You would think attorneys would be honest. Afterall to be an attorney you need to pass an ethics test. Yet the California Bar seems to consist of radicals who have no respect for the truth.
“California’s state bar last month blocked a group of legal academics from participating in a previously scheduled review of content on the troubled February 2025 bar exam, raising new questions about the material on the licensing test.
About a dozen law school deans and professors had agreed in January, at the state bar’s invitation, to scrutinize the exam’s multiple-choice questions, essay topics and performance test material as part of a process, known as standard setting. The review, according to an email sent to invitees, would help shape scoring of the licensing exam.
Now there is a question about the honesty of the recent Bar Exam. Obviously, like everything the Left does, it was corrupted in the name of secrecy. I would have every one in the Bar Association that was involved in this abuse have their legal license taken from them—they can not pass an ethics test in real time.
California Bar Blocked Law School Deans And Professors From Vetting Troubled Bar Exam
By Paul Caron, TaxProfBlog, 3/14/25 https://taxprof.typepad.com/taxprof_blog/2025/03/california-bar-blocked-law-school-deans-and-professors-from-vetting-troubled-bar-exam.html
The Recorder, State Bar Blocked Law School Academics From Vetting Troubled Bar Exam:
California’s state bar last month blocked a group of legal academics from participating in a previously scheduled review of content on the troubled February 2025 bar exam, raising new questions about the material on the licensing test.
About a dozen law school deans and professors had agreed in January, at the state bar’s invitation, to scrutinize the exam’s multiple-choice questions, essay topics and performance test material as part of a process, known as standard setting. The review, according to an email sent to invitees, would help shape scoring of the licensing exam.
Bar officials confirmed plans for the reviewers to travel to the agency’s office in Los Angeles two times, once in March and again in April, to see the questions administered to applicants on the Feb. 26-27 exam.
But in the days that immediately followed the exam, which was marked by widespread technical problems that rendered some examinees unable to finish or even start the test, bar officials called the reviewers and rescinded their invitations. The reason wasn’t entirely clear, although it appeared connected to the bar’s use of Kaplan North America for the first time ever to write the exam’s multiple-choice questions.
Mary Basick, assistant dean for academic skills at UC Irvine School of Law, was one of the uninvited reviewers. She said a bar staffer told her the agency’s general counsel, Ellin Davtyan, had determined that anyone who had worked in recent months with material from the National Council of Bar Examiners, or NCBE, had a conflict of interest and could not see the bar exam content. …
The NCBE writes the multistate bar exam, which the state bar used until retaining Kaplan last year to craft questions. Bar leaders made the switch in hopes of saving money since Kaplan, unlike the NCBE, allows examinees to take its test from home instead of at large convention centers that are costly to rent. …
The original invitees had received emails from the bar’s admissions office in January, identifying them as “uniquely qualified to serve” as reviewers “given your experience at your law school.
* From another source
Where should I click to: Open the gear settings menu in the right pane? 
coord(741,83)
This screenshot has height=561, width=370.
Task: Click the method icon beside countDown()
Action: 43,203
Your participation is vital for maintaining the integrity and rigor of the [California Bar Exam], ensuring that only those applicants who are adequately prepared can progress in their licensure,” the email stated. …
NCBE has raised concerns over the last year about Kaplan potentially infringing on its copyright-protected test materials, particularly given the state bar officials’ repeated public assurances that the format and content of the multiple-choice questions on the exam would not change with a new vendor. …
Events surrounding the expert review of the February exam shine a light on an aspect of the test—the validity and quality of the questions—that has been overshadowed by the administration’s many technical problems. Some examinees have criticized the multiple-choice questions for appearing to omit vital facts or for providing two potentially correct answers.
Prior TaxProf Blog coverage:
- California Bar Exam Suffers Catastrophic Meltdown: ‘I’ve Never Had This Much Despair And Hopelessness’ (Feb. 27, 2025)
- The California Bar Exam Fiasco: Is Provisional Licensure The Appropriate Remedy? (Mar. 1, 2025)
- New York Times: California Bar Exam Fiasco Enrages Test Takers And Clouds Their Futures; Chemerinsky Calls For Provisional Licensure (Mar. 3, 2025)
- 17 Deans Ask California High Court To Provisionally License Grads Who Fail February Exam And Scrap New Kaplan-Written Questions And Revert Back To In-Person Exams In July (Mar. 4, 2025)
- California Supreme Court Reverts Back To In-Person Bar Exam In July (Mar. 5, 2025)
- Law Profs: California State Bar Must Be Held Accountable For Its Catastrophic Failures (Mar. 6, 2025)
- California Bar Orders Investigation Of February Exam Disaster As Beleaguered Test-Takers Fume (Mar. 9, 2025)
If this article means anything, it’s safe to safe our state’s bar is less ethical than the people being taken to court.